Abstract

Stable isotopes of O and H were measured in pore fluid extracted from a sediment core located in a relatively undisturbed area in the Hanford site near the S-SX Tank Farms. Pore fluids from most of the 70-m-thick vadose zone section have δ18O values that are shifted to higher values than those for winter precipitation (and Columbia River water) by 3 to 4‰. The shift of δ18O and the δ18O-δD slope of about 4 in the deep vadose zone pore fluids is attributed to partial evaporation during residence in the upper meter of the soil section. A model relating the isotopic shift to recharge and soil properties suggests that the shift should be inversely proportional to recharge, and larger for coarser soils with lower water retention.
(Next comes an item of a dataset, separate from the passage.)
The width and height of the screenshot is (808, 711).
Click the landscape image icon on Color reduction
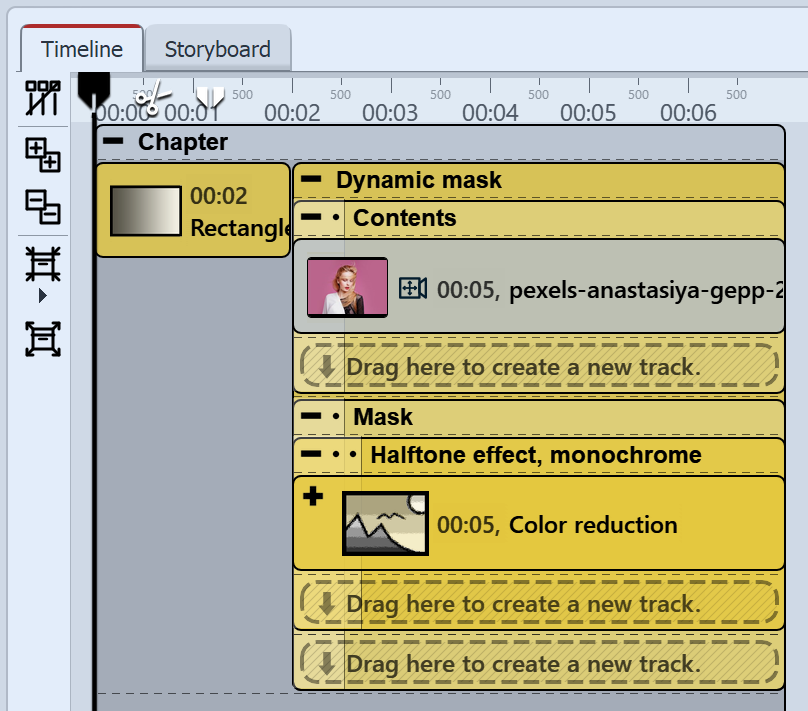point(386,522)

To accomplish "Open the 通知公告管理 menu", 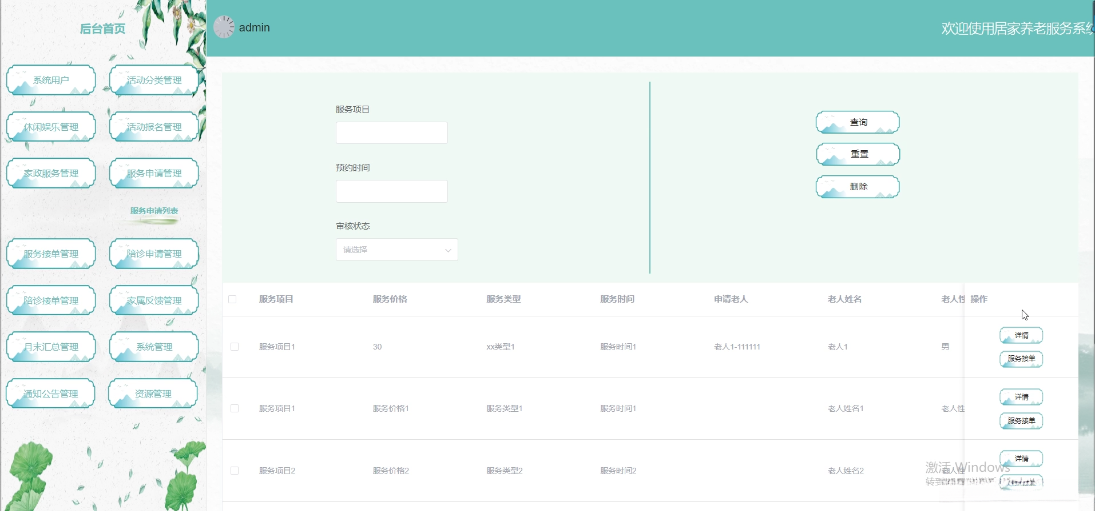I will pyautogui.click(x=51, y=394).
When applied to Hanford soils and precipitation patterns, the model predicts that vadose zone pore fluids at Hanford should typically be shifted by +2 to +6‰ in δ18O relative to the values in wet season precipitation, even for relatively high values of annual net infiltration (up to 100 mm yr−1 or 60% of annual precipitation). The model has implications for groundwater as well as vadose zone δ18O. The effects of vegetation are not included, so only upper limit values for the net infiltration flux can be inferred from vadose zone δ18O. The shifted δ18O of natural pore fluids allows identification of the presence of subsurface water that comes from industrial discharges at the Hanford site. An example is provided by a low δ18O, high water content horizon at a depth of 44 m in the core, which is interpreted as industrial water that was transported laterally above a capillary barrier as a result of a nearby, near-surface point discharge that happened within the past 50 yr.